### [TASK REQUIREMENTS]
What is needed is an exact repeat of the lines from the line containing "Task: Click the tallest bar on 4/11" through the final line of the entries below, and nothing else.

________________

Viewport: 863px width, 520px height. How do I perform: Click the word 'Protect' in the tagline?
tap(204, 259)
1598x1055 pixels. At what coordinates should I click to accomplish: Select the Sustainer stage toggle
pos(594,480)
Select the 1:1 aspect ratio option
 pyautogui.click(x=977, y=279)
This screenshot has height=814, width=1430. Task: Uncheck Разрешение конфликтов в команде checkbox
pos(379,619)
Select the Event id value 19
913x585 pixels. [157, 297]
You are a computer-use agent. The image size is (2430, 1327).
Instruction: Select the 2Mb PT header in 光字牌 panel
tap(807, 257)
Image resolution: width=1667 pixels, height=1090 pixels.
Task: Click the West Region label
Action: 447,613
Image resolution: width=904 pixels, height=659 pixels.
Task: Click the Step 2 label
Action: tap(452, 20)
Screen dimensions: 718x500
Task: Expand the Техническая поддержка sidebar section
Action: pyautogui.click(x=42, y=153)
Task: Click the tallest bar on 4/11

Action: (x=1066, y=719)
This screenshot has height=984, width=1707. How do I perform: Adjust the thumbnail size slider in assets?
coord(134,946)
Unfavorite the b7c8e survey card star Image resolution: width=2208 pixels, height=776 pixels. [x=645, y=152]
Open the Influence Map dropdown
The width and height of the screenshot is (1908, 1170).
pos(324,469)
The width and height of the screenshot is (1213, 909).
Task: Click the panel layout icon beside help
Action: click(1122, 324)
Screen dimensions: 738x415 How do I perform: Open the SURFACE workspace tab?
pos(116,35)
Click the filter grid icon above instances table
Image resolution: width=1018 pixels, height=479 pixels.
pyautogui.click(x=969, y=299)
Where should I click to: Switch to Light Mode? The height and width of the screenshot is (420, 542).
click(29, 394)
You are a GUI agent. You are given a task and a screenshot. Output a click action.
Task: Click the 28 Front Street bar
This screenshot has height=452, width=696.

________________

### [SOLVED PROBLEM]
Task: Click the tallest bar on 4/11

Action: (x=1066, y=719)
This screenshot has height=984, width=1707. How do I perform: Adjust the thumbnail size slider in assets?
coord(134,946)
Unfavorite the b7c8e survey card star Image resolution: width=2208 pixels, height=776 pixels. [x=645, y=152]
Open the Influence Map dropdown
The width and height of the screenshot is (1908, 1170).
pos(324,469)
The width and height of the screenshot is (1213, 909).
Task: Click the panel layout icon beside help
Action: click(1122, 324)
Screen dimensions: 738x415 How do I perform: Open the SURFACE workspace tab?
pos(116,35)
Click the filter grid icon above instances table
Image resolution: width=1018 pixels, height=479 pixels.
pyautogui.click(x=969, y=299)
Where should I click to: Switch to Light Mode? The height and width of the screenshot is (420, 542).
click(29, 394)
You are a GUI agent. You are given a task and a screenshot. Output a click action.
Task: Click the 28 Front Street bar
This screenshot has height=452, width=696.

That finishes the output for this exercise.